### What the task asks
An exact restatement of the data below, with the pictures removed, is the required answer.

### Supplied entries
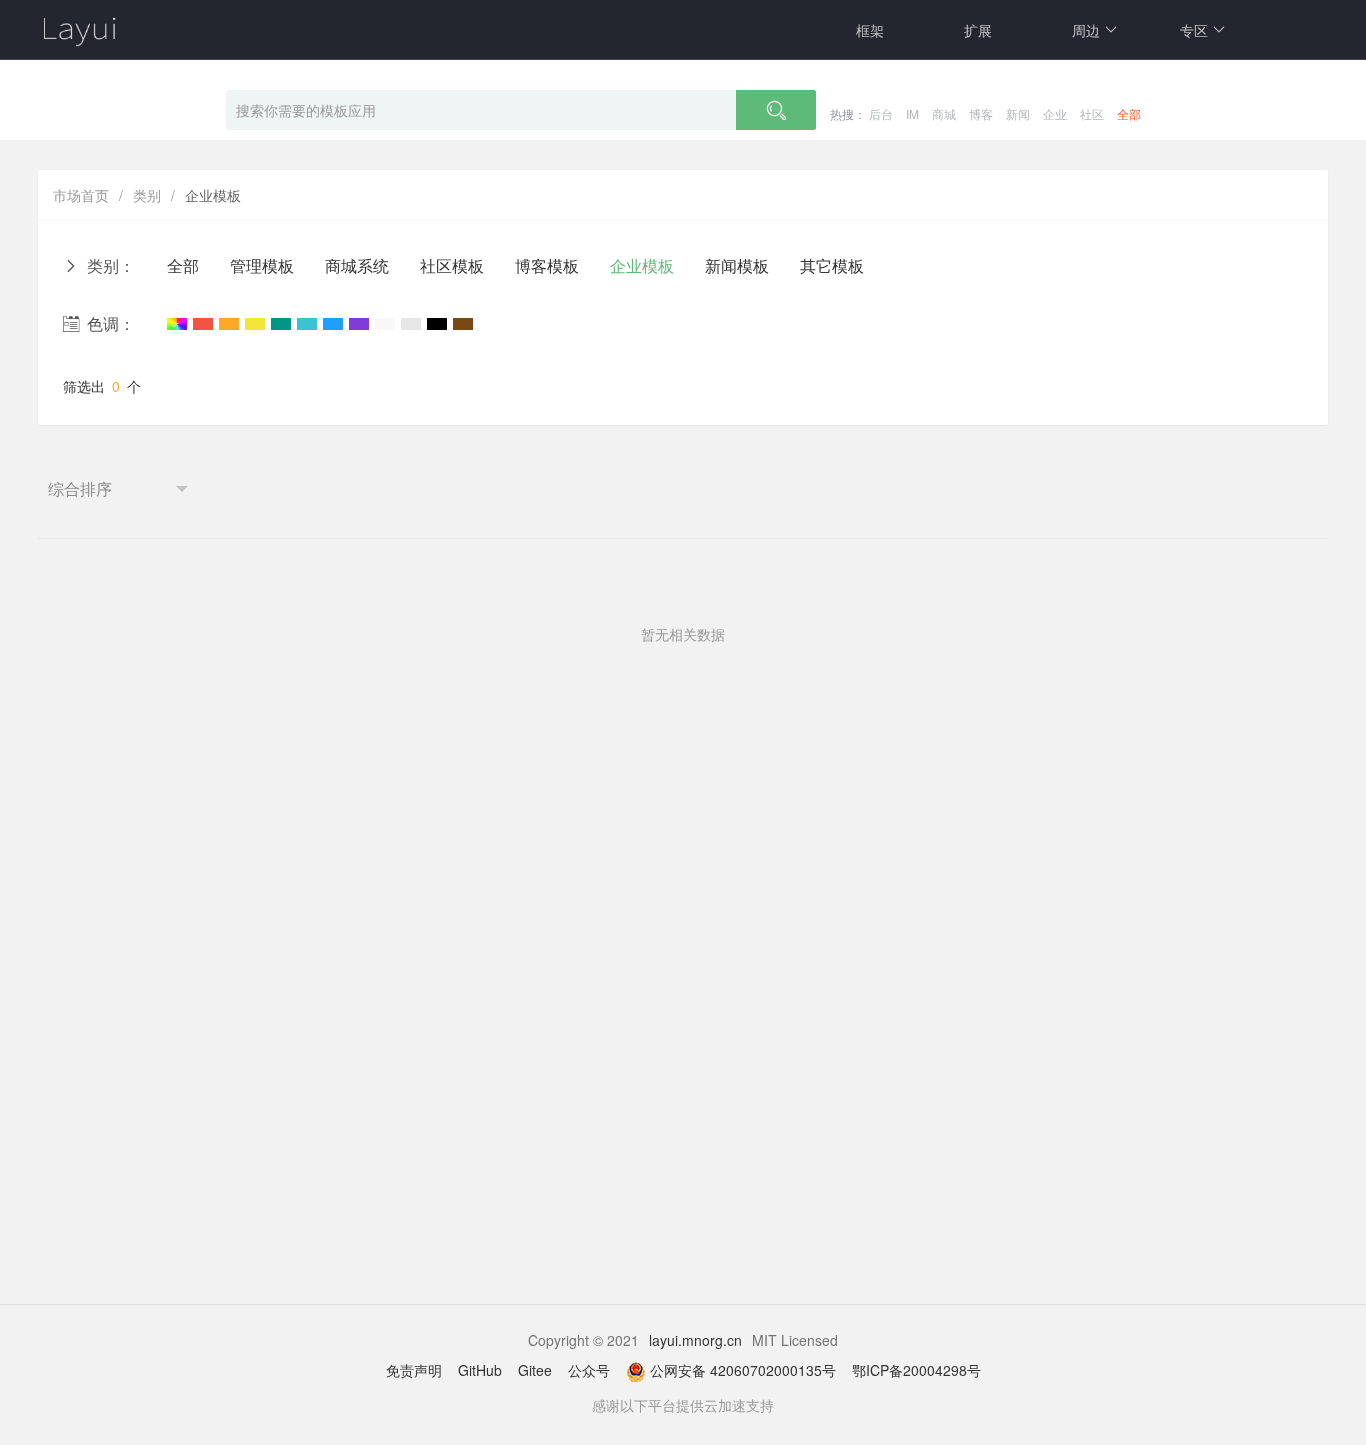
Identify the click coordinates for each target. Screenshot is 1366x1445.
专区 (1194, 30)
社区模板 (452, 265)
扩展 (978, 30)
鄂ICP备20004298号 (916, 1370)
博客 (981, 113)
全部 (1129, 113)
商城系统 (357, 265)
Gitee (535, 1370)
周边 (1086, 30)
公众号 (589, 1370)
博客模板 (547, 265)
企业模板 (642, 265)
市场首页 (81, 195)
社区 (1092, 113)
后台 (881, 113)
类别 (147, 195)
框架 (870, 30)
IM (912, 113)
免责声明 (414, 1370)
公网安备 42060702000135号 (743, 1370)
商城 (944, 113)
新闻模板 (737, 265)
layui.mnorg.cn (695, 1340)
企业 (1055, 113)
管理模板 (262, 265)
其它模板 (832, 265)
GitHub (480, 1370)
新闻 (1018, 113)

### Written answer
Identify the click coordinates for each target. Screenshot is 1366x1445.
专区 (1194, 30)
社区模板 (452, 265)
扩展 (978, 30)
鄂ICP备20004298号 (916, 1370)
博客 (981, 113)
全部 (1129, 113)
商城系统 (357, 265)
Gitee (535, 1370)
周边 (1086, 30)
公众号 (589, 1370)
博客模板 (547, 265)
企业模板 (642, 265)
市场首页 (81, 195)
社区 (1092, 113)
后台 (881, 113)
类别 (147, 195)
框架 (870, 30)
IM (912, 113)
免责声明 (414, 1370)
公网安备 42060702000135号 (743, 1370)
商城 (944, 113)
新闻模板 (737, 265)
layui.mnorg.cn (695, 1340)
企业 (1055, 113)
管理模板 (262, 265)
其它模板 (832, 265)
GitHub (480, 1370)
新闻 (1018, 113)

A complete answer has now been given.